I don’t depend on my GPS any more. I turn it on to know what road I’m on and to see which direction I’m heading in. It also saves my daily cycles for me for future reference: route, distance, elevation, time, etc. But I now depend more on choosing my own route on my digital map and on asking locals for directions on the best way to get somewhere. I’ve found Italy to be really good with their street signs. Ever since I’ve arrived that’s been what I’ve been following. I find out which towns. I need to pass through and just follow the signs to them. This morning I asked the nice lady at the camp reception what the best route was to Alessandria. She immediately explained what I needed to do. She was confident. I’d climb a mountain for about an hour but then it was flat. I followed her directions. Maybe that was it?

I set off on a misty morning, found the turn off that eventually leads to Alessandria, and cycled for 17km up a mountain. Mountains such as this one don’t phase me anymore. I’ve done longer and steeper. I find a comfortable gear and pace and I just keep going. The visibility was very poor for much of the way and the mist was wet. But I’ve done this before. I’m getting accustomed to it. Maybe that was it?

When I hit the top of the mountain, the mist lifted and the downwards slope was gradual and comfortable. It is Sunday today so the road wasn’t busy with cars. It didn’t seem like it would be very busy on a weekday. And then the road went flat. I waited and waited for a second mountain. I was almost sure there would have to be one even though I wasn’t taking the route suggested by the GPS. There wasn’t one. It was just nice, flat road. Maybe that was it?

I went up the mountain slowly. I’ve been generally slow on this whole trip. But today, once I hit the flat part of the road, I had wings on my feet for most of the way. Perhaps the wind was at my bike pushing me along. Maybe that was it?

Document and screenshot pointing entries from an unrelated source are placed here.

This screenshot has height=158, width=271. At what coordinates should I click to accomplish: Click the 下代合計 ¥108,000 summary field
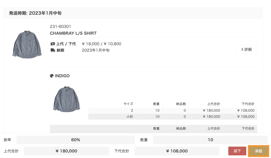tap(176, 151)
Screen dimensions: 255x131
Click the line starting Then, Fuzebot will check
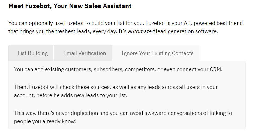116,87
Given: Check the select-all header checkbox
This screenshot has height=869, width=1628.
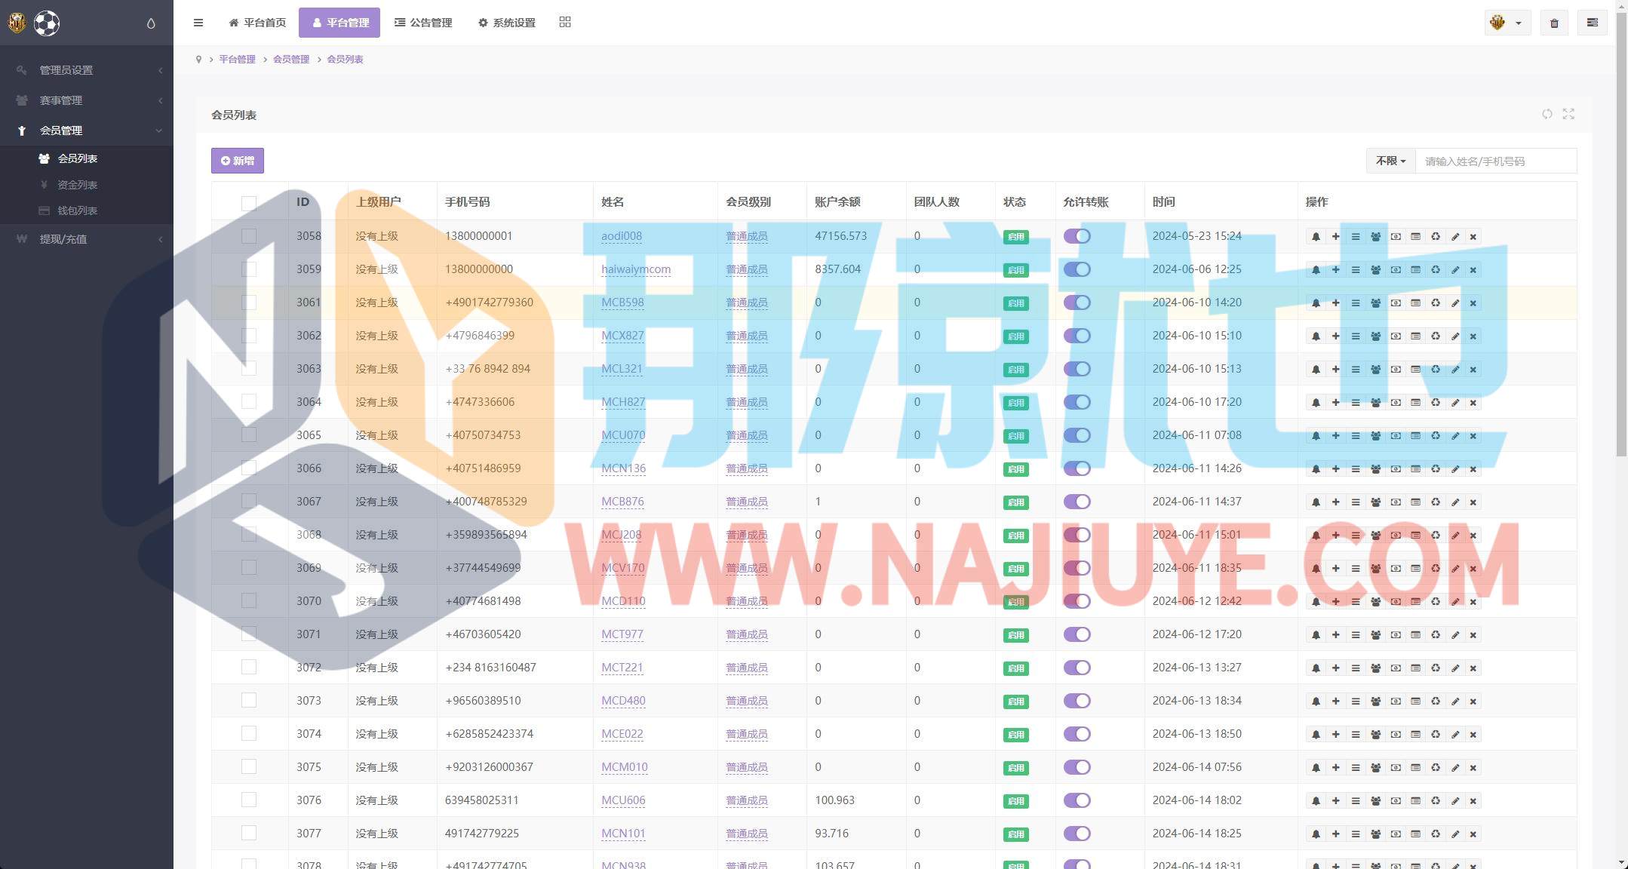Looking at the screenshot, I should tap(249, 203).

Whatever it was, I left Arenzano much later than I normally leave my starting point each morning. Although there was a bit of mist and damp at the start, I had cool clouds for the rest of the cycle. And I somehow managed to cycle strong and get to Alessandria much earlier than I expected. Today was a good day. Thank you, God.

I’m still amazed at how cordial Italian drivers are with me as a cyclist. Do they have special respect for cyclists? Is it because I’m a woman? Whatever it is, they have made me feel very welcome and safe on their roads, quite unlike some other drivers *cough – the French – cough*.

And there are so many Italian cyclists on the roads. It is very refreshing. I get so many waves and smiles from them. Nasty Nadia sees the charming smiles from handsome Italian cyclists and replies telepathically, “It’s sex you want? Is that necessary? Yes? Ok. If you must. But make it quick.” Fortunately, respectful Nadia is the dominant personality these days and she just nods and smiles back and tells Nasty Nadia to shut the fuck up.

I had pizza for lunch today for the first time since I arrived in Italy. I’m not much of a pizza person. This one was massive. It was delicious. And I ate every last bite.


  1. Hello, your cycling journey is truly inspiring. I drove in Italy last year. My impression of Italian drivers is that they’re patient. I know, doesn’t fit the stereotype. Yes they’re mad, and they don’t follow rules in a manner I’m used to, but actually they’re really not that bothered if they’re not getting their way for a while.